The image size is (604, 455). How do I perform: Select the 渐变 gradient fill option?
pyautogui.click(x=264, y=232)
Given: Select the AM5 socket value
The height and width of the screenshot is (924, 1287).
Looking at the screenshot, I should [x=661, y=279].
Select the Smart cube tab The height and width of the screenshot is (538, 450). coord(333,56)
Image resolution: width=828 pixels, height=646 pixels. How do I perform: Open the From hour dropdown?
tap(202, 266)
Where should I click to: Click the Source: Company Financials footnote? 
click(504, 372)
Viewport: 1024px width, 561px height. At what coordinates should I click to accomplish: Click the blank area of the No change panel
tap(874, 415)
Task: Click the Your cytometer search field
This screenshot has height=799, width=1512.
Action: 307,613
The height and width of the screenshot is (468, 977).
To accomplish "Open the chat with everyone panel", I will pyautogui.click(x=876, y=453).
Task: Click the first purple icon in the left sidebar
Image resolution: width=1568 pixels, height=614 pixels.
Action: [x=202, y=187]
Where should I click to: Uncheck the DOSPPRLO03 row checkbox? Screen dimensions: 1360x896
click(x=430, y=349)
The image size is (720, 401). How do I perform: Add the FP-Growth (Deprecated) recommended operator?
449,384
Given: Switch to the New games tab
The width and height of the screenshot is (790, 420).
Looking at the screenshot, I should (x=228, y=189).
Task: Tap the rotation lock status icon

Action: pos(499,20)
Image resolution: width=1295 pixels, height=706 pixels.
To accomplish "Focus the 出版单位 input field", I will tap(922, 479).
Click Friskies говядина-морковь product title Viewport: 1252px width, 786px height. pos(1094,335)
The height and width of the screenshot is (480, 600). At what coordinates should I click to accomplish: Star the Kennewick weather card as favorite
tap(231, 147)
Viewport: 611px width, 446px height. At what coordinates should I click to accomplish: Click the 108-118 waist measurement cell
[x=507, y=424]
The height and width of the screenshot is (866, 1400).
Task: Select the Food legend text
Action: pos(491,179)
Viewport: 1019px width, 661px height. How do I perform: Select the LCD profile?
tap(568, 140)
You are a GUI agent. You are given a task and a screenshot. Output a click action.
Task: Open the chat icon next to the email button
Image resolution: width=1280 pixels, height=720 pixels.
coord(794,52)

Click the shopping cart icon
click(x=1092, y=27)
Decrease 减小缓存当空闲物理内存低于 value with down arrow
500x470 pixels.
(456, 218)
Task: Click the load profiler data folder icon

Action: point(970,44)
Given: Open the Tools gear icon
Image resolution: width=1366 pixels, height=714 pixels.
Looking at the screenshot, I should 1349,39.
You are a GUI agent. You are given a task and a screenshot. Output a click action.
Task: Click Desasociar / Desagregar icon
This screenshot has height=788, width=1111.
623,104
_ _ _
## Task directions
Start with the first line of the data and print every line exactly. The line containing "The height and width of the screenshot is (468, 977)." is the last one to include.

## Output for this task
The image size is (604, 455). How do I perform: Select the 渐变 gradient fill option?
pyautogui.click(x=264, y=232)
Given: Select the AM5 socket value
The height and width of the screenshot is (924, 1287).
Looking at the screenshot, I should [x=661, y=279].
Select the Smart cube tab The height and width of the screenshot is (538, 450). coord(333,56)
Image resolution: width=828 pixels, height=646 pixels. How do I perform: Open the From hour dropdown?
tap(202, 266)
Where should I click to: Click the Source: Company Financials footnote? 
click(504, 372)
Viewport: 1024px width, 561px height. At what coordinates should I click to accomplish: Click the blank area of the No change panel
tap(874, 415)
Task: Click the Your cytometer search field
This screenshot has height=799, width=1512.
Action: 307,613
The height and width of the screenshot is (468, 977).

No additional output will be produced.